Libby Story McKnight

Libby Story McRight

Life really is a puzzle for Libby Story McRight.

While the rest of us live each day giving little notice to the things around us, McRight can’t help but notice those very things. She looks at them thinking not so much about what they are but what they could be.

“Don’t throw that away — I know I can make something out of that,” she’ll say to those around her.

And she can. McRight’s talent for transforming fabric, vintage clothes, jewelry, drapes, furniture and the like into marketable items has gained notice throughout Mississippi and beyond. Not that she lacks a fondness for the trendy new stuff. Her skill, she says, is knowing what items to order from apparel makers, how to display them and how to fit them to the personality and individual style of the buyer.

Just into her mid-30s, McRight has a long and potentially prosperous future ahead of her in designing, branding and selling specialty merchandise. She has already made a significant mark in women’s apparel retailing in Mississippi with Libby Story stores previously in Greenville and now in Starkville, Ridgeland and Flowood. For that, she is the Mississippi Business Journal’s Business Person of the Year for 2012.

Indianola Roots

To track the origins of the 10,000-square-foot Libby Story store in Renaissance at Colony Park as well as her other stores, you must go back to what was once the Central Buick dealership in Indianola. That’s where a youngster witnessed her grandfather engage in the art of the deal. “I remember watching him and saying, ‘This is it!’”

Thusly inspired to sell things, McRight next had to decide what to sell.

Inspiration for that came from her grandmother’s closet. “I found out how to take the old stuff and make it into new stuff,” she says.

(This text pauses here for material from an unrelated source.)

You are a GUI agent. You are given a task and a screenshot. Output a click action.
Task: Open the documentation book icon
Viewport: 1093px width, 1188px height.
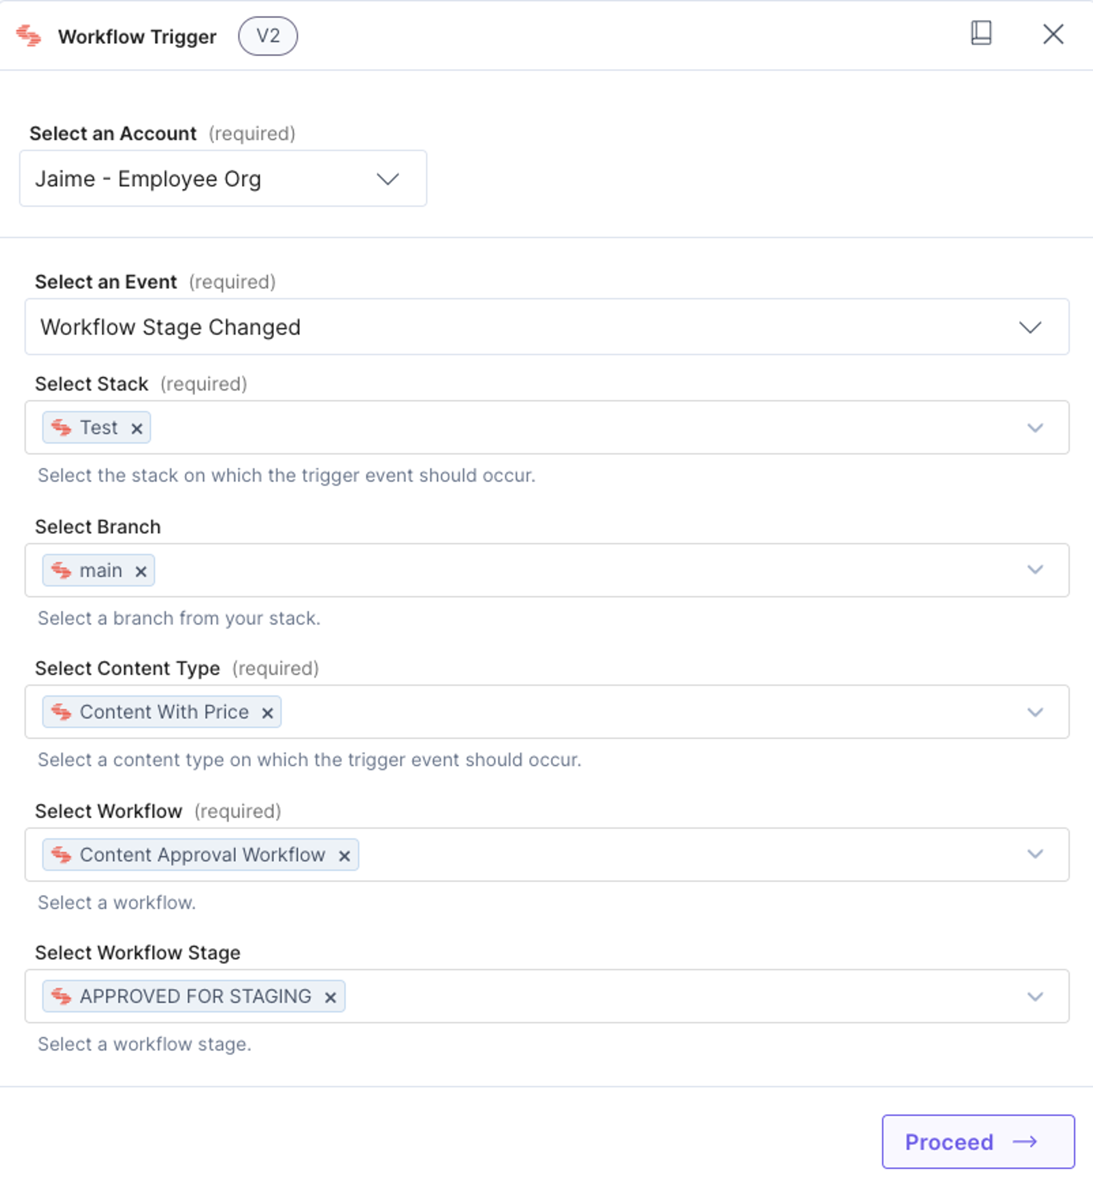[981, 34]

And years later, customers would marvel that what they thought they were buying new was actually quite old, or at least partly old.

“People didn’t realize they were buying vintage… until they got to the register and I told them,” she says, They mostly were “overwhelmed” with delight, she adds.

It all fit in with the McRight theory of marketing to women: Customers like wearing one-of-a-kind stuff.

She says she stands as proof of her theory. “I love wearing my grandmother’s clothes. It creates a story.

“In creating what I create, I want it to matter,” she said.

She, of course, has long since exhausted the creative possibilities of her grandmother’s closet. Nowadays she travels to thrift shops, flea markets and estate sales throughout the region in search of old things to make new again.

It all goes into an eclectic inventory that includes the newest fashions and McRight’s own creations. The idea is to make the right match for the right customer, McRight says.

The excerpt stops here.